- O traficante Douglas de Azevedo Carvalho, conhecido como “Mancha”, ligado ao PCC, estava preso desde março e quase foi solto pelo STJ, mas a Justiça de Minas Gerais barrou a saída nesta quinta, 2.
- Mancha já havia passado pelo sistema penitenciário, chegou a prisão domiciliar, rompeu a tornozeleira, deixou o Brasil e usou identidade falsa.
- Ele foi capturado em Santa Cruz de la Sierra, na Bolívia, no dia 15 de março, em operação conjunta da Polícia Federal, Polícia Civil de Minas Gerais e apoio da polícia boliviana, e está na Penitenciária de Francisco Sá, a 488 quilômetros de Belo Horizonte.
- Investigado pela Justiça Federal do Pará por suposto esquema de tráfico que tentou levar mais de trezentos quilos de cocaína para Portugal, ocultos em uma carga de açaí; respondia ainda a mandado de prisão de Minas Gerais por tráfico internacional, lavagem de dinheiro e organização criminosa.
- O STJ chegou a autorizar a soltura, com medidas cautelares, com base em sua atividade econômica lícita e vínculos familiares, mas nova decisão barra a saída; o juiz de Belo Horizonte decretou prisão temporária de 30 dias no âmbito de apuração de assassinato ocorrido em 2018.
Douglas de Azevedo Carvalho, conhecido como Mancha, é apontado como aliado do PCC e estava preso desde março. A Justiça de Minas Gerais impediu sua possível soltura em decisão publicada nesta quinta-feira (2).
O caso envolve uma tentativa de libertação autorizada pelo STJ, que chegou a expedir alvará de soltura com medidas cautelares. Antes que o cumprimento ocorresse, nova decisão judicial definiu pela manutenção da prisão.

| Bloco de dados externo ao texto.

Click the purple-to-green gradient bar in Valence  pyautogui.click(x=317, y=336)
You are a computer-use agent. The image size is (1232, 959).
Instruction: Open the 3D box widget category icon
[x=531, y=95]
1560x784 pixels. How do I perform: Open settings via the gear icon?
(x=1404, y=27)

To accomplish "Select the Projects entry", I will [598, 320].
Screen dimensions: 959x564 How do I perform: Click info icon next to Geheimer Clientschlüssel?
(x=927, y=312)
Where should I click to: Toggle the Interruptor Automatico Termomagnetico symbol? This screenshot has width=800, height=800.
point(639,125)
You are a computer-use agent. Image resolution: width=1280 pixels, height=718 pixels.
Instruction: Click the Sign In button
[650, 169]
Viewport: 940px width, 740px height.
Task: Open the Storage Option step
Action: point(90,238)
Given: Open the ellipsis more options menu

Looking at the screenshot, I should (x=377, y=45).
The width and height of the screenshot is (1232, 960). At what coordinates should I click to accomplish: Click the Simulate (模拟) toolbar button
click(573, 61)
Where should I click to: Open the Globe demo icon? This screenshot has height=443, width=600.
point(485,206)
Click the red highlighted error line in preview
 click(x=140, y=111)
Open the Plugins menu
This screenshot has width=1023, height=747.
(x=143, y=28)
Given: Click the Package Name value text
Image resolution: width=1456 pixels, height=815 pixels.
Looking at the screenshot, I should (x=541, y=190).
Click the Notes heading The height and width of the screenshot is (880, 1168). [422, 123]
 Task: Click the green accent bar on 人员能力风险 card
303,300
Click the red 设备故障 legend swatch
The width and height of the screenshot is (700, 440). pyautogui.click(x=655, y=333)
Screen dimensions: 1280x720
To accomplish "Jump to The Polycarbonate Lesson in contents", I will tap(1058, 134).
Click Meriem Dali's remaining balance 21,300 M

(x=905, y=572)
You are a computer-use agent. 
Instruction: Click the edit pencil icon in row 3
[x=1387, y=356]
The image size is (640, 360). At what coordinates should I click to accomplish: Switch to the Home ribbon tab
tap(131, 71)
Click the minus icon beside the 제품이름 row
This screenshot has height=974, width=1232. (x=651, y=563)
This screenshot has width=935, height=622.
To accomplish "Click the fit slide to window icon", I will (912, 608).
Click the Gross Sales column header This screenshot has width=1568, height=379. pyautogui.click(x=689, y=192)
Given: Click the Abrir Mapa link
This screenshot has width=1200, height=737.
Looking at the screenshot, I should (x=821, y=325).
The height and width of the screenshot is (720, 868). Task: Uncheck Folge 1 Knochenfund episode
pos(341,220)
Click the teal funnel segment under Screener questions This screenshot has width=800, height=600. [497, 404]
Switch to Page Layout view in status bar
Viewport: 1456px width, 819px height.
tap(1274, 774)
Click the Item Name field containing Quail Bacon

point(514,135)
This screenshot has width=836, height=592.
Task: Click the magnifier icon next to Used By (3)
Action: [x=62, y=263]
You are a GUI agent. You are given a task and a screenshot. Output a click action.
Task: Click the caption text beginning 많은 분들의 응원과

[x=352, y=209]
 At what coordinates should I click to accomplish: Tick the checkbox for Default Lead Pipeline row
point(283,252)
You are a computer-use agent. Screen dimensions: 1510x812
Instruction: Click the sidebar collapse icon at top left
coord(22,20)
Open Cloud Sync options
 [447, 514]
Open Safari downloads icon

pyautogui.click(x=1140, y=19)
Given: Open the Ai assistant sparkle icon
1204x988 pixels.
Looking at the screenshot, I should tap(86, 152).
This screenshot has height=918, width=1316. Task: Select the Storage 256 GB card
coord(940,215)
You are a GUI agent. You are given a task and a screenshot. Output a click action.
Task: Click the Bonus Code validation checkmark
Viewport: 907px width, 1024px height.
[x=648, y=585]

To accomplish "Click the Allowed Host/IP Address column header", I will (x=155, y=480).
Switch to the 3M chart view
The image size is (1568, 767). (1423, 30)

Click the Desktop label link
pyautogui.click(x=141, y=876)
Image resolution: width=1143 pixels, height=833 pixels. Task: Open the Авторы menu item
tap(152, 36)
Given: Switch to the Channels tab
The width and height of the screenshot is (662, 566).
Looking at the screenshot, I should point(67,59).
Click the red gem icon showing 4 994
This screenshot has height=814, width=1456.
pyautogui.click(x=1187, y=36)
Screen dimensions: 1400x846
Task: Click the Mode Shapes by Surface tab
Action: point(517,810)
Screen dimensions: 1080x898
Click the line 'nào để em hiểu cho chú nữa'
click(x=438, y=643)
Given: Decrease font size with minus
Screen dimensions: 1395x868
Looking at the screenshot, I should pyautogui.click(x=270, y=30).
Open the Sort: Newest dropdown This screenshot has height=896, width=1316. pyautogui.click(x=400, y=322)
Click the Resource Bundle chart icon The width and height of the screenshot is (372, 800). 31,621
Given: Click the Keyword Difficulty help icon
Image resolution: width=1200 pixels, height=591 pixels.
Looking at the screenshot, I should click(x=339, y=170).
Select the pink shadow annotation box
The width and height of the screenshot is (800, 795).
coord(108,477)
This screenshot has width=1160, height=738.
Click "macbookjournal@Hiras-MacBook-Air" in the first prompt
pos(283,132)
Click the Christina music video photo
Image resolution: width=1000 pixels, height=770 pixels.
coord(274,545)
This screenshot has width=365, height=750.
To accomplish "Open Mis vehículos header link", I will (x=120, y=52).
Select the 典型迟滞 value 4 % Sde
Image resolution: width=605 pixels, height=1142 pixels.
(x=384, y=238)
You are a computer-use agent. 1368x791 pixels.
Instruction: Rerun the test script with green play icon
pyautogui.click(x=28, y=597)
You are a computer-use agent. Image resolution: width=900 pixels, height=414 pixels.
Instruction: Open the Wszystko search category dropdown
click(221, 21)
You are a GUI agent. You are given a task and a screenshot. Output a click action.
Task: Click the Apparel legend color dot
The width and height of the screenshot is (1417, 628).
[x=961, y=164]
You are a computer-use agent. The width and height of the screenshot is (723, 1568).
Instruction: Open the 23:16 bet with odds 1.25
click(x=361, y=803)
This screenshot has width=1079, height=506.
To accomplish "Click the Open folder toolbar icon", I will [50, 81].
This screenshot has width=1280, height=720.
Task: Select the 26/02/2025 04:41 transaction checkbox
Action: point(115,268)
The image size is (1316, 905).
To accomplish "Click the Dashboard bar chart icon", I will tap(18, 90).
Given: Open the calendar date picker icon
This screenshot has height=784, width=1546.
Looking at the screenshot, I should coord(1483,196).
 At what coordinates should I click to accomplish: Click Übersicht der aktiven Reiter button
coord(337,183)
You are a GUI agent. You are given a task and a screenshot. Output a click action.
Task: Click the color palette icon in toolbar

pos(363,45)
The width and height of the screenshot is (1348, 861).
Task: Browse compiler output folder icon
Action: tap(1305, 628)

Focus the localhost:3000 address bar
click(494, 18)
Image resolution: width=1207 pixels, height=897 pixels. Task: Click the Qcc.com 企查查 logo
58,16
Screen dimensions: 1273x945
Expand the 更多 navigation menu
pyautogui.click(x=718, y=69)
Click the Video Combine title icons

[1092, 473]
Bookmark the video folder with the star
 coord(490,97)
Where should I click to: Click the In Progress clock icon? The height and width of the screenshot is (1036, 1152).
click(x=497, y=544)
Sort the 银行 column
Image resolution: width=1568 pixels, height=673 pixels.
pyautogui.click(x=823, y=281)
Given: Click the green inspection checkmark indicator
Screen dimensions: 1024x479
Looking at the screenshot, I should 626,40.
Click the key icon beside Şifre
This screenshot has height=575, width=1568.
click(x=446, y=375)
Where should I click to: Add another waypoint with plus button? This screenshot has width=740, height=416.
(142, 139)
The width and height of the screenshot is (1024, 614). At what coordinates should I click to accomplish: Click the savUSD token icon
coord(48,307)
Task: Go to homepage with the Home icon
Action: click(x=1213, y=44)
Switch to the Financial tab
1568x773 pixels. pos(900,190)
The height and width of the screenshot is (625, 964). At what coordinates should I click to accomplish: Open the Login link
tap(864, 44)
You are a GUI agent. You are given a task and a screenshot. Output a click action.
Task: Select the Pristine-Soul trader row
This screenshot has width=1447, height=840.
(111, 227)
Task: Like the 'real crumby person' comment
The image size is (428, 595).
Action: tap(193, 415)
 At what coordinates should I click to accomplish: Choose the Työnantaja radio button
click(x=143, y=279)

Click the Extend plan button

Mancha já havia passado pelo sistema penitenciário, chegou a cumprir prisão domiciliar, mas rompeu a tornozeleira eletrônica, deixou o país e usou identidade falsa. Ele ficou foragido por meses.
Em 15 de março, foi localizado em Santa Cruz de la Sierra, na Bolívia, em operação conjunta da PF, PCMG e apoio da polícia local. O traficante permanece preso na Penitenciária de Francisco Sá, a 488 quilômetros de Belo Horizonte.
Segundo investigações, Douglas seria fundador da Tropa do Douglas, facção ligada ao PCC, investigada por tráfico transnacional e participação em organização criminosa. Ele também era alvo de mandados em aberto expedidos pela Justiça Federal do Pará e pela Justiça de Minas Gerais.
A Justiça mineira aponta que Douglas atuava em esquema de tráfico com atuação transnacional, envolvendo drogas, lavagem de dinheiro e ligações com outras facções criminosas. O Ministério Público investiga ainda possível envolvimento em atividades econômicas lícitas no Brasil.
Contexto processual
O ministro Messod Azulay Neto, do STJ, chegou a fundamentar a soltura por vínculos familiares estáveis e atividade econômica lícita. A defesa apresentou comprovantes de participação societária em empresa da área de bebidas, o que, segundo o ministro, poderia justificar medidas alternativas à prisão.
A decisão do STJ, porém, foi revista pela Justiça de Minas Gerais, que determinou manter Mancha detido e impor medidas cautelares, como a proibição de deixar o país, a entrega de passaporte, uso de tornozeleira e apresentações mensais à Justiça.
Desdobramentos
Pouco tempo após a decisão mineira, o 2º Tribunal do Júri da Comarca de Belo Horizonte decretou a prisão temporária de Mancha por 30 dias no âmbito de investigação sobre assassinato ocorrido em 2018. O objetivo é aprofundar apurações sobre o caso.